When my son reached puberty, the associated physical changes made his care more challenging. His increased weight and long, unyielding limbs made it more difficult to transfer and reposition him, increasing the risk of bone fracture, and his scoliosis worsened, compromising his breathing and digestion. As his care became more demanding, it became harder to find caregivers equal to the task. We decided to look into skilled nursing care.
For several years my son has been on a Medicaid waiver program set up by the Texas Department of Aging and Disability Services. The program, Community Living Assistance and Support Services (CLASS), provides Medicaid benefits to families caring at home for medically dependent children who would otherwise require care in an intermediate-care facility.
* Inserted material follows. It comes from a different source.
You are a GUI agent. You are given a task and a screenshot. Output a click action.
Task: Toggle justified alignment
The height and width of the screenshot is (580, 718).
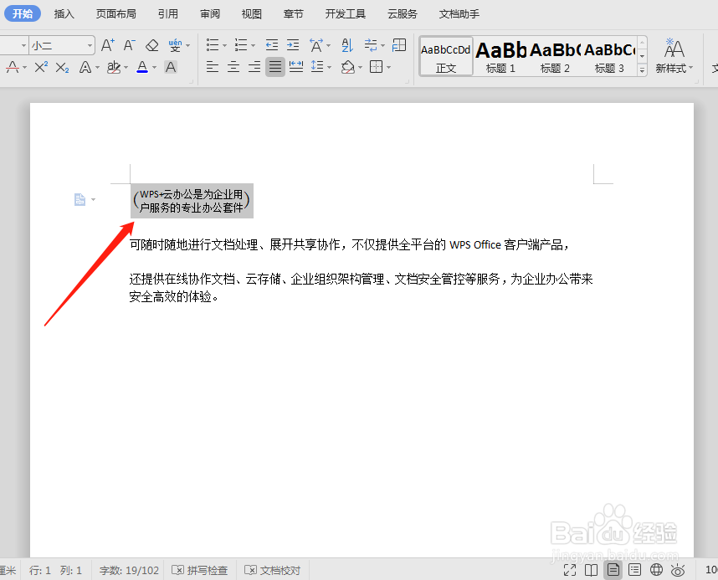point(274,66)
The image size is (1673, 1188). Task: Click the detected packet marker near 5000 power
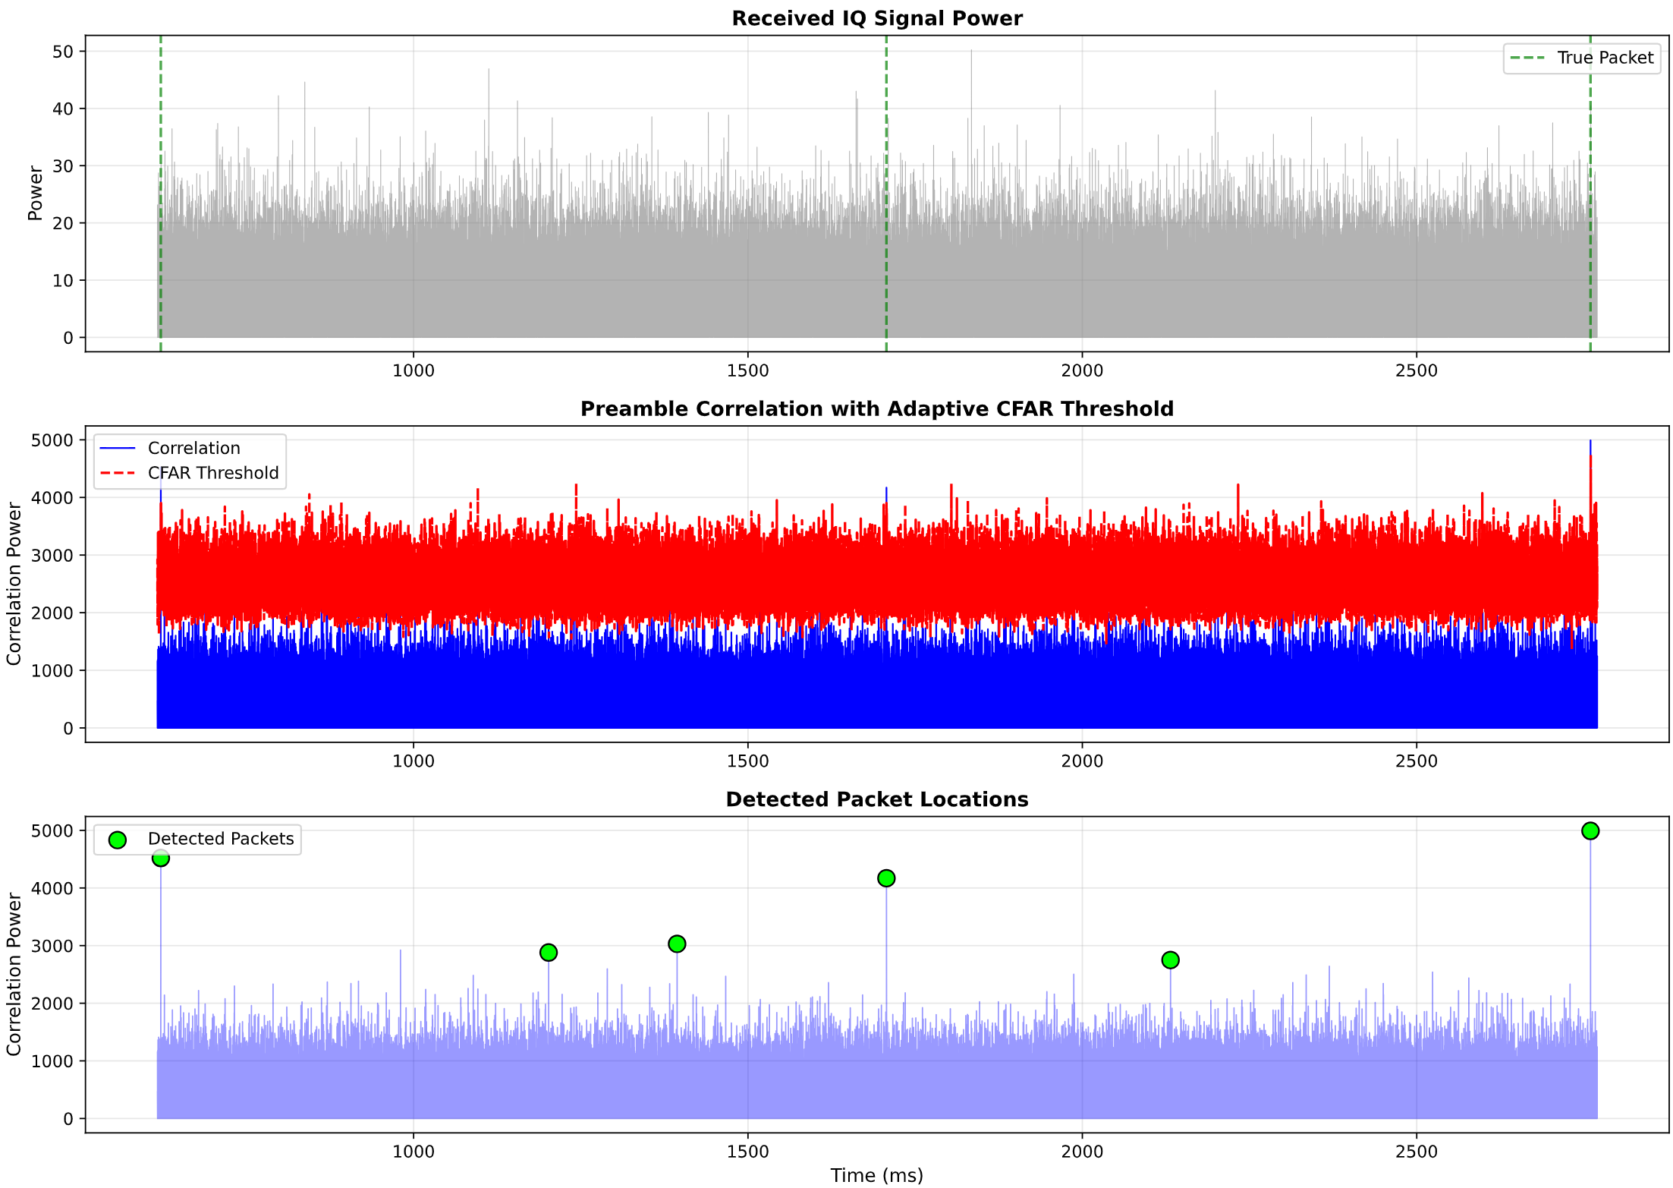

In offering limited funding for "attendant hours," it has helped to pay for our hired caregivers (attendants can assist with activities of daily living but cannot give medication and aren't required to have any training). But when we applied for funding for skilled nursing care, which is available through a related program, we were denied. I was astonished and saddened to learn that unless my son's care involved mechanical intervention, he didn't qualify.
The current algorithm defines "skilled nursing" in terms of the machine, not the nurse. The program would pay for a nurse to administer tube feedings or catheterize or suction him. It will not pay for a nurse to feed him orally, massage his bladder, or provide pulmonary toileting. The very things we've done to avoid these procedures are considered neither "skilled" nor "nursing."
In the hospital, mechanical interventions may be the most efficient or possibly the only option. But in the home setting, that often isn't the case-and there are other gains besides efficiency. My son is sensitive to his environment, especially to sounds and touch; we learn a lot about how he's doing while we care for him, and he benefits through interacting with us. For example, when he's in pain or tired, he eats slowly and without interest or coordination; when he feels well, he eats eagerly and appears to enjoy the attention of whoever is feeding him.
I studied and then practiced nursing from 1974 through 1992, during the technological and pharmaceutical revolutions in health care. I learned to use machines as an adjunct to my hands. But nursing's core mandate is still to provide the best, most compassionate care possible, with or without machines. Our expanded role must not come at the expense of that principle. My son doesn't need machines to survive, but he does need others to do for him what his body cannot.
Nursing taught me well that the "little things" are often the most important. My son's health depends on their constancy. I love my son deeply and I'm grateful that my chosen profession has helped him live his best life. But neither my son nor the nurses whose abilities he needs should be rejected because of a narrow view of what constitutes skilled nursing.